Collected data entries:
+ + +

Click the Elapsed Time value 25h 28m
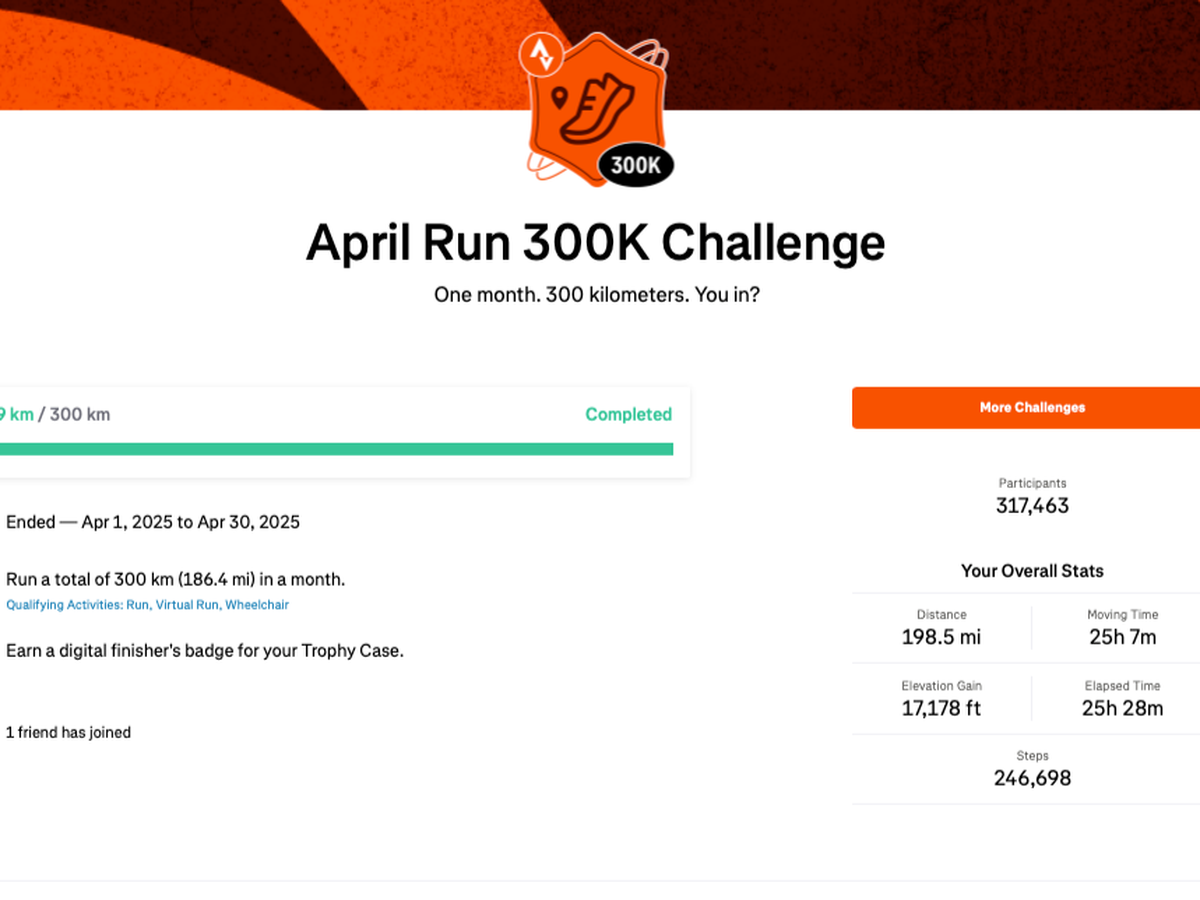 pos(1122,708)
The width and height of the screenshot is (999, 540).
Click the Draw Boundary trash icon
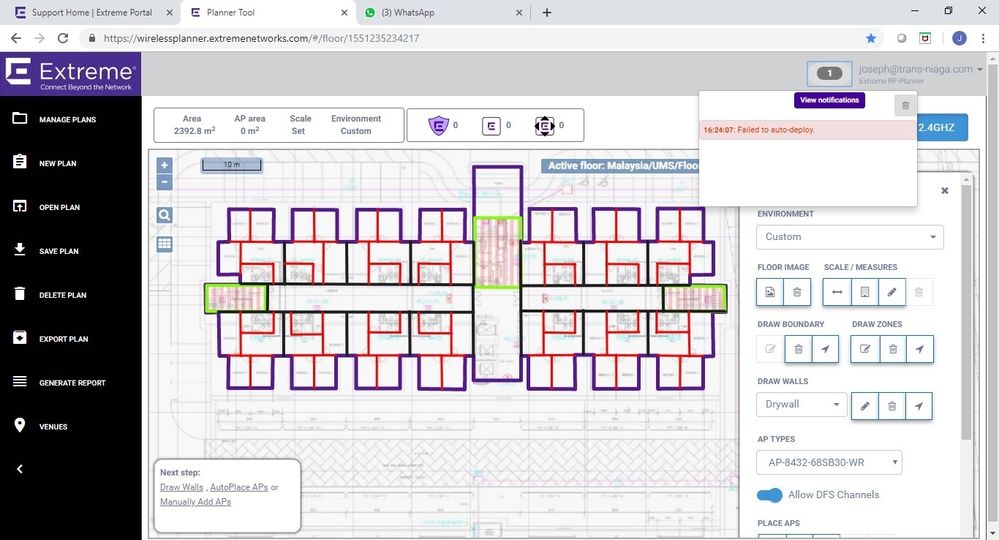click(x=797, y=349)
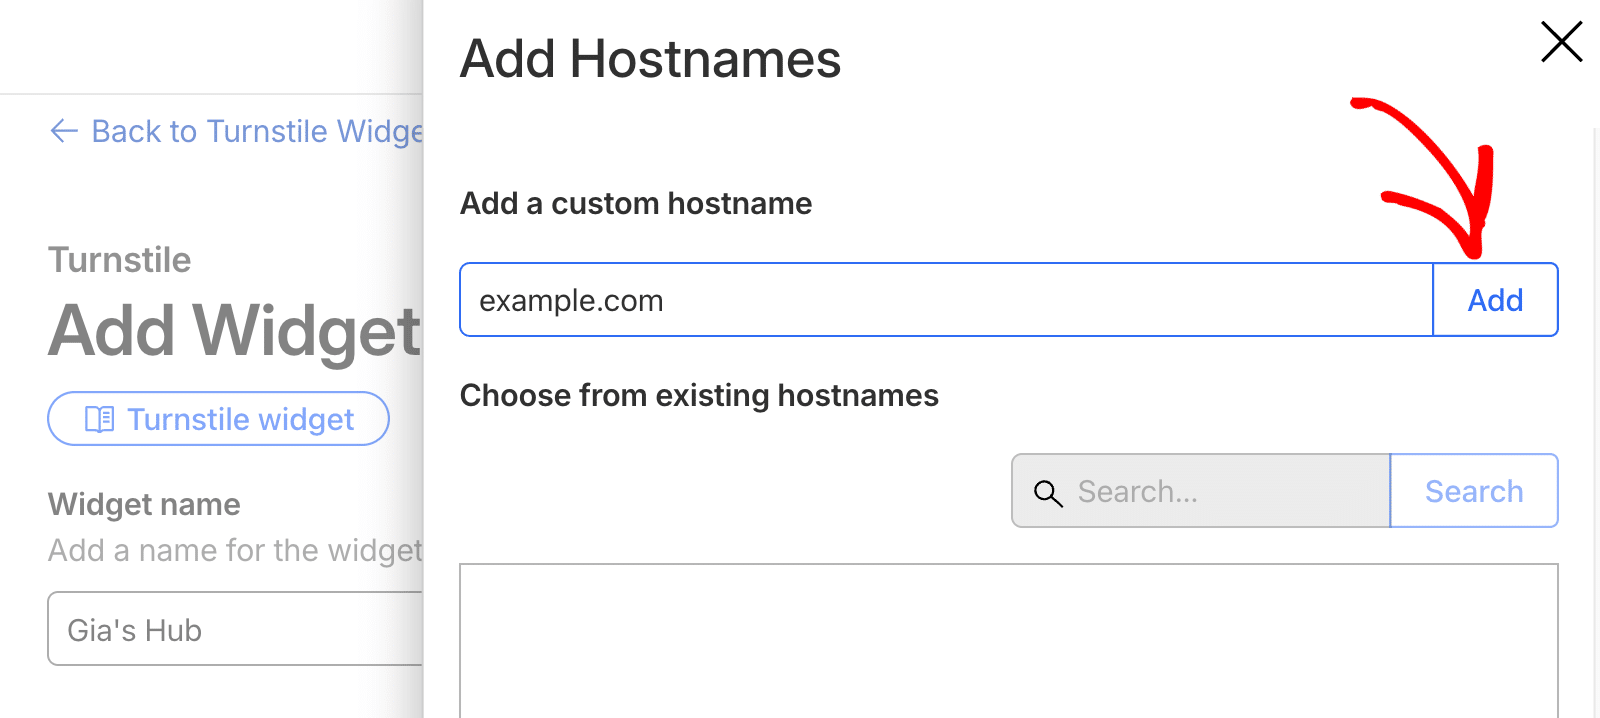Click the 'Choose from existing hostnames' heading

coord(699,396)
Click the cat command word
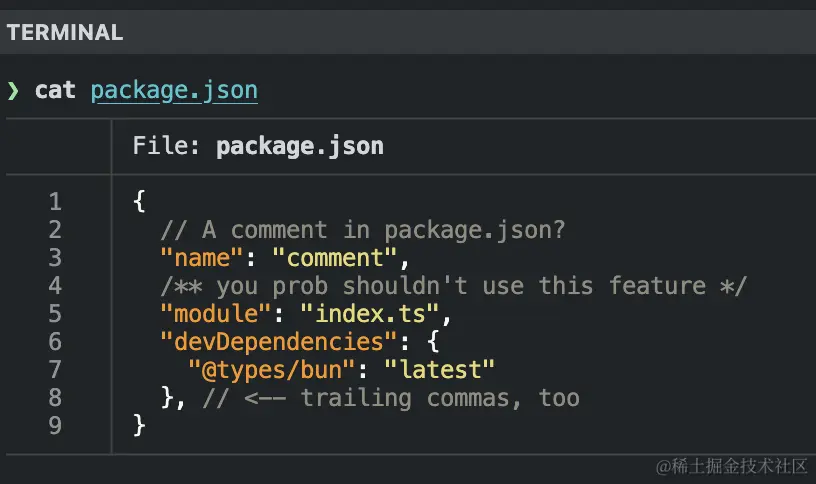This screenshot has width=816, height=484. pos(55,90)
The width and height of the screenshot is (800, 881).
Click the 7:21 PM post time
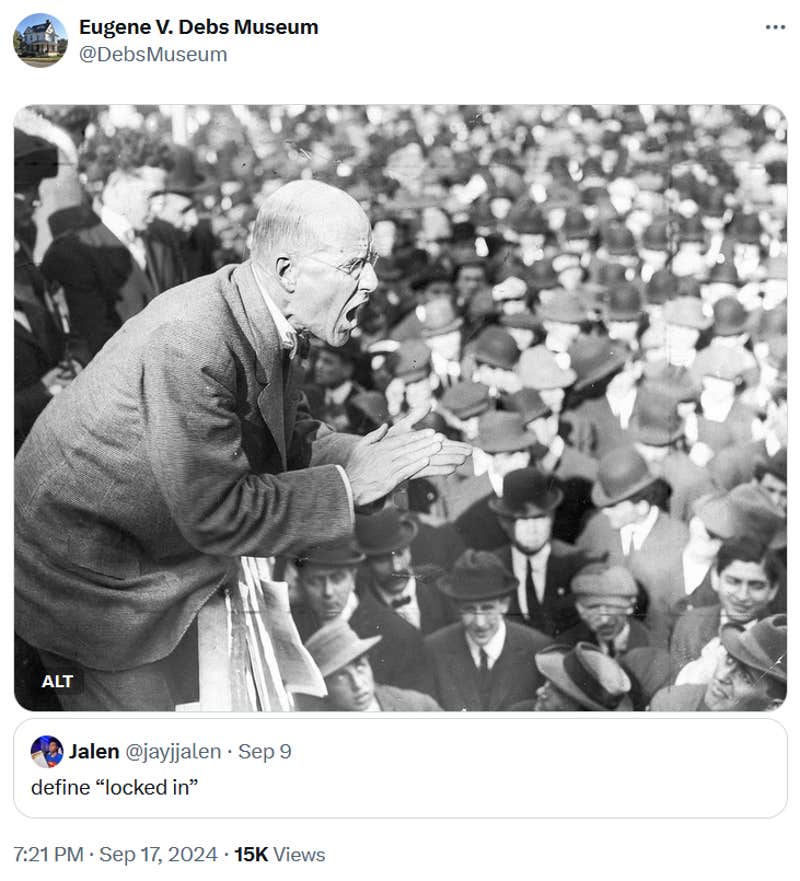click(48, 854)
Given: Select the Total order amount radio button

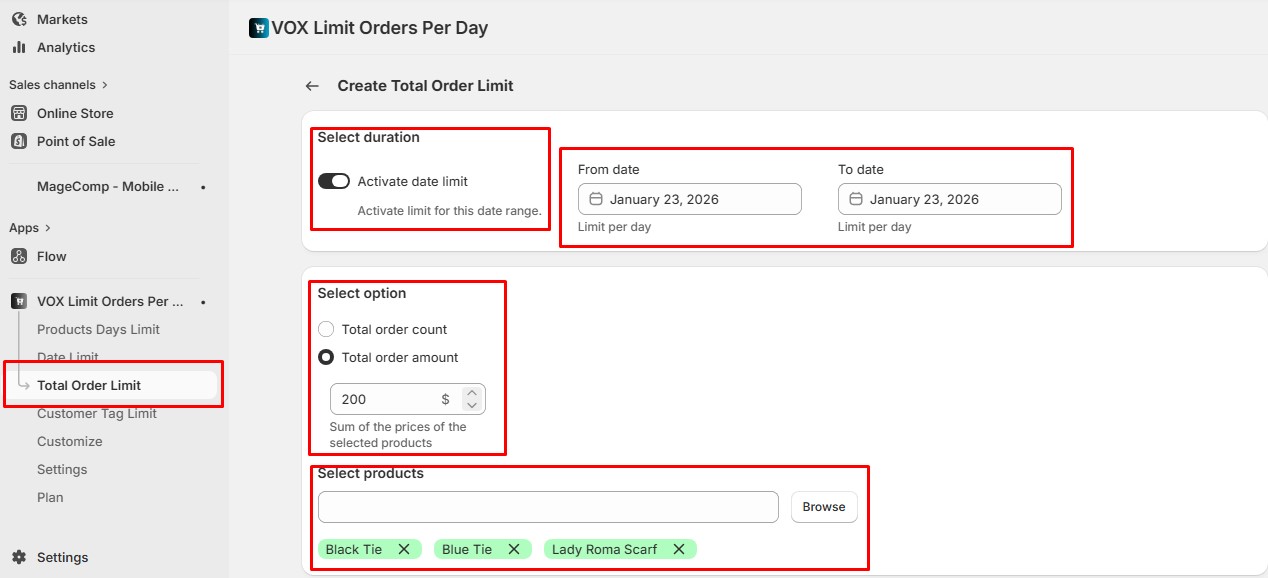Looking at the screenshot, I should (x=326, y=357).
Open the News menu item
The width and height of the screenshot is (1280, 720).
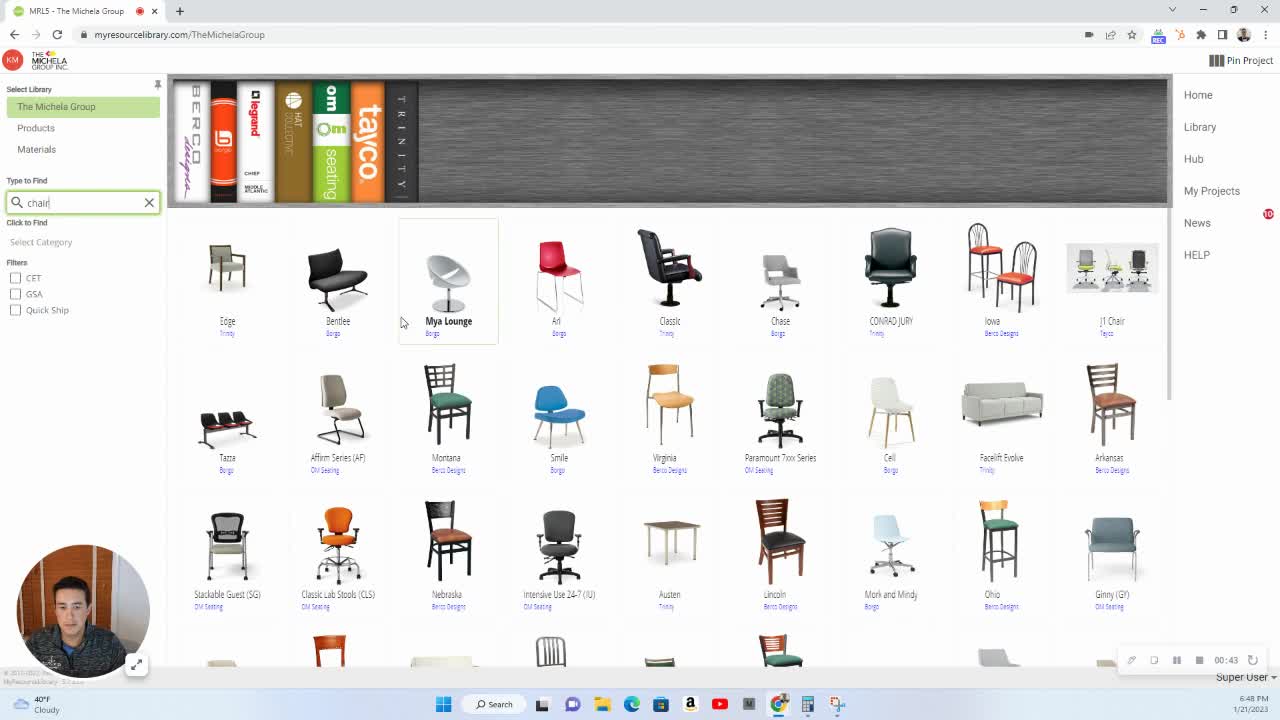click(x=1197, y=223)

+ + +

## Your task
Set down again, word for word, every line from the one with "Click the Draw Boundary trash icon" to the one with "The width and height of the screenshot is (800, 881)." in the entries above, and omit the pictures.

## Exercise result
Click the Draw Boundary trash icon
click(x=797, y=349)
Click the 'Choose from existing hostnames' heading

coord(699,396)
Click the cat command word
This screenshot has width=816, height=484. pos(55,90)
The width and height of the screenshot is (800, 881).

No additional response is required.